Warren Buffett’s Rare Big Investing Mistake
When you stray from your circle of competence, bad things can happen
Warren Buffett is the world’s most successful investor. Yet, even the best make mistakes, as any good investor knows. Analyzing Warren Buffett’s mistakes in depth can make you a better investor. In the 2020 Berkshire Hathaway annual letter, Buffett briefly tells us about a recent, big, mistake: Precision Castparts (“PCC”). Let’s dive in and see what we can learn.
Buffett bought PCC in early 2016. The company is a market leader in global manufacturing of complex metal components serving the aerospace, power and general industrial markets. I am, of course, not privy to what Warren Buffett was thinking at the time. However, having studied his investing approach for decades, I can surmise that his qualitative assessment of the company was likely along the following lines:
PCC has a durable competitive advantage allowing it to earn high returns on capital
It is in a predictable business not susceptible to rapid adverse change
It has an opportunity to grow its profits over time
It is led by an able and honest CEO who is passionate about the business
From a quantitative perspective, Buffett probably saw the following:
SOURCE: BLOOMBERG, MY ANALYSIS
SOURCE: BLOOMBERG, MY ANALYSIS
The first chart shows high and growing economic profit. Economic profit is defined as (Return on Invested Capital – Cost of Capital) x Capital Employed. It’s a better measure than ROIC alone, since a company can have very high ROIC on a tiny amount of capital, but that might be less valuable than a lower (but still high) ROIC on a much larger amount of capital.
The second chart shows historical pre-tax profit and free cash flow (FCF). Warren Buffett is on the record as placing a high degree of emphasis on owner’s earnings, by which he means the amount of cash that can be taken out of the business each year without reducing its future profits. Note that FCF, as calculated in the chart above to be Cash Flow from Operations less Capital Expenditures, possibly understates true owner earnings since it’s possible that a portion of the Capital Expenditures are really organic investments back into the business to generate future growth rather than to merely maintain current profits.
---*---
> Task goal
Can you rewrite the part of the Buffett article starting at "Warren Buffett’s Rare" and ending at "we can learn.", putting "shareholder letter" in place of "annual letter"?

> Data provided
---*---
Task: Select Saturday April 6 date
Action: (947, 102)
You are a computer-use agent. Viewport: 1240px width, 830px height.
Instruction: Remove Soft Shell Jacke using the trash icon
---*---
> The answer
Warren Buffett’s Rare Big Investing Mistake
When you stray from your circle of competence, bad things can happen
Warren Buffett is the world’s most successful investor. Yet, even the best make mistakes, as any good investor knows. Analyzing Warren Buffett’s mistakes in depth can make you a better investor. In the 2020 Berkshire Hathaway shareholder letter, Buffett briefly tells us about a recent, big, mistake: Precision Castparts (“PCC”). Let’s dive in and see what we can learn.